● TASK PROMPT
Please transcribe only the lines from the one holding "You are a GUI" through the final line of the data, both included, with no pictures.

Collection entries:
· · · ·
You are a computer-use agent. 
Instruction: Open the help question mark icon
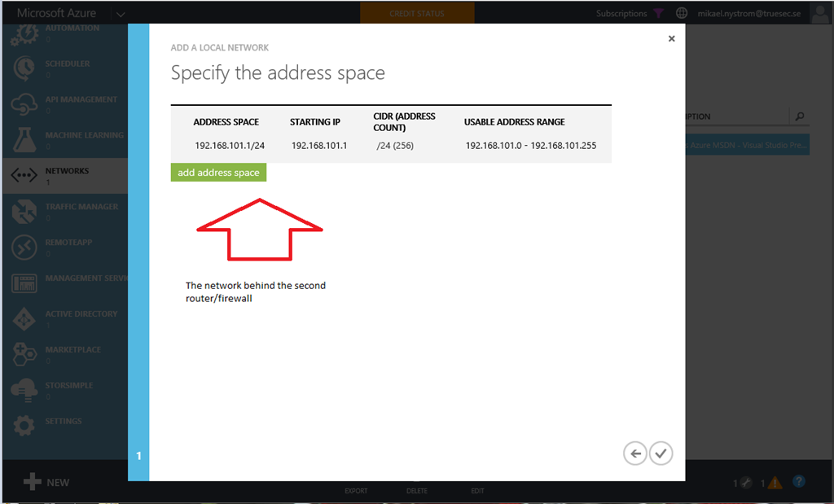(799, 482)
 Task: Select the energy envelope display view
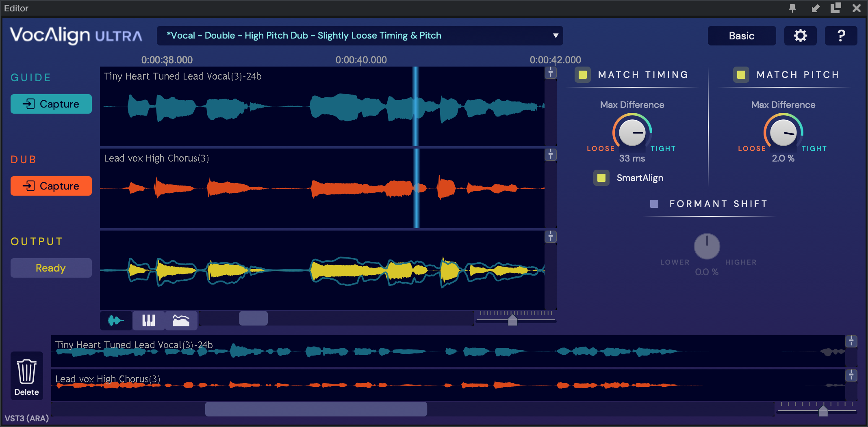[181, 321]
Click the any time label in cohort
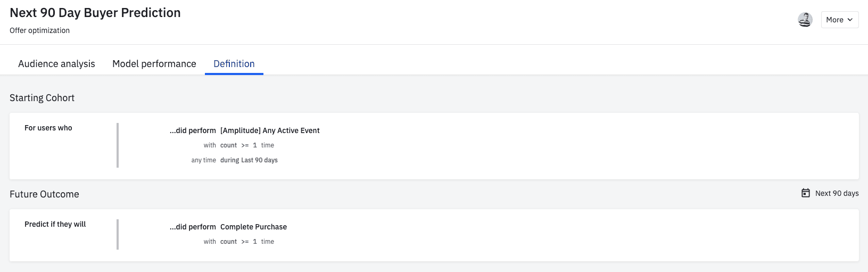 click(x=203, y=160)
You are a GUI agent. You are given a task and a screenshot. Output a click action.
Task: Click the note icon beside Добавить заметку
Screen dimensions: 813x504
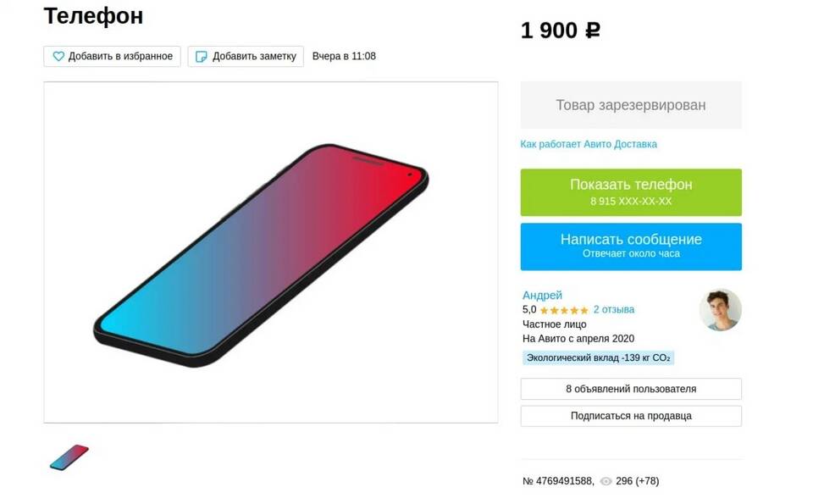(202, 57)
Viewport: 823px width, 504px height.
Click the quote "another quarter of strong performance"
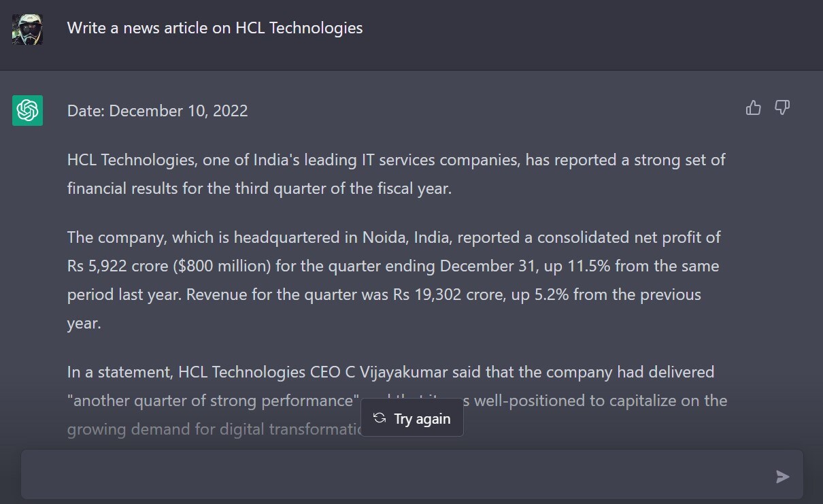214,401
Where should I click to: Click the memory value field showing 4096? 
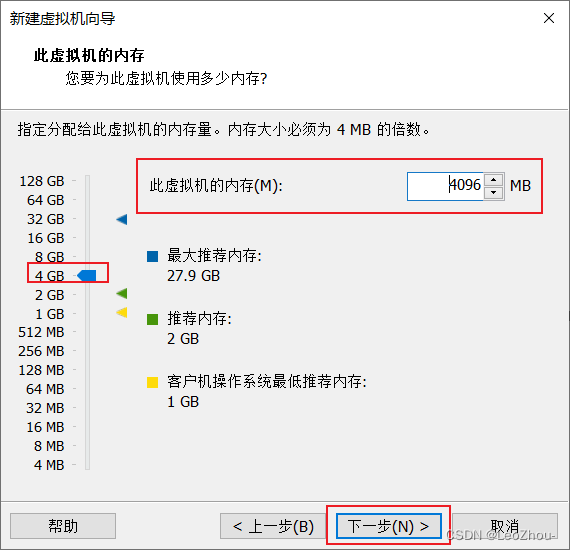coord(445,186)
· · · ·
● SOLUTION TO THE PROBLEM
You are a GUI agent. You are given a task and a screenshot. Output a click action.
Task: Click the note icon beside Добавить заметку
Screen dimensions: 813x504
(202, 57)
Viewport: 823px width, 504px height.
Click the quote "another quarter of strong performance"
214,401
Where should I click to: Click the memory value field showing 4096? 
coord(445,186)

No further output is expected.